Man Group, the world's biggest publicly traded hedge fund, says UAE stock valuations are among the lowest in the world and could rebound in an improved regional political environment.
The share prices of Abu Dhabi and Dubai companies are trading at 7.9 times earnings, while the GCC average is 11 times.
Those in emerging markets and Europe currently trade at about 10 times earnings, while in the US it is closer to 12 times earnings.
"The Arab Spring is destabilising to lots of investors, but essentially the fundamentals are there," said Jamil Baz, the global chief investment strategist at Man, which has US$65 billion (Dh238.69bn) of assets under management.
"UAE equity markets are among the cheapest in the world, so if we see an improvement in stability, there is massive upside for the region, and the UAE in particular."
Local markets have taken a beating this year, triggered first by popular uprisings that toppled autocratic leaders in Tunisia, Egypt and Libya, followed by Europe's worsening debt crisis, both of which have battered investor confidence.
The Abu Dhabi Securities Exchange (ADX) General Index is down almost 10 per cent since January, when protests began in Tunisia after a fruit vendor, Mohamed Bouazizi, died of burn injuries suffered when he set himself on fire in December.

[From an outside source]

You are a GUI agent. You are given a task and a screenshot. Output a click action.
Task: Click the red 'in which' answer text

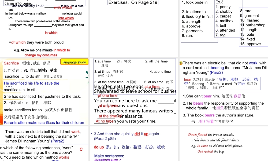[x=51, y=33]
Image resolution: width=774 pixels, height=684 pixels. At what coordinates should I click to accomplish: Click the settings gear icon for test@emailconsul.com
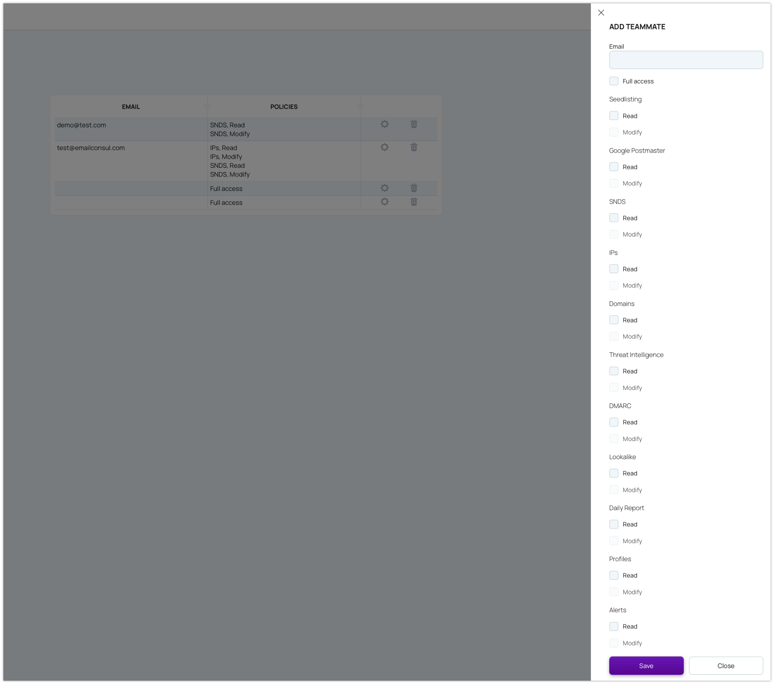(384, 147)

Dubai's main measure, the Dubai Financial Market (DFM) General Index has fallen by a little under 15 per cent in the same period and the FTSE Nasdaq Dubai UAE 20 Index about 18 per cent. The value of trading on the ADX and DFM has declined by two thirds this year, to Dh110 million yesterday, down from the Dh300m daily average for the year.
Individual foreign investors account for less than 3 per cent of total trading, while institutional investors make up 35 per cent.
Mr Baz's comments come against the background of remarks by Angela Merkel, the German chancellor, on Tuesday, that "Europe faces the toughest hour since World War II" and Italy's premier in waiting, Mario Monti, held meetings with his country's political parties to put together a cabinet to steer the euro zone's third-biggest economy through its debt crisis.
The country's borrowing costs have risen, with yields on 10-year bonds at 7.02 per cent, surpassing the 7 per cent threshold last week that raised fears the country was running out of money and was on the brink of a default.
The Middle East should weather the effects of the European debt crisis better than emerging markets, Mr Baz said, because it was mostly driven by oil prices and less integrated into world trade than emerging markets in Asia.
"The region Ö will suffer, but it will suffer less, relatively, than non-Japan Asia, where a big part of the production platform is geared towards Europe," he said.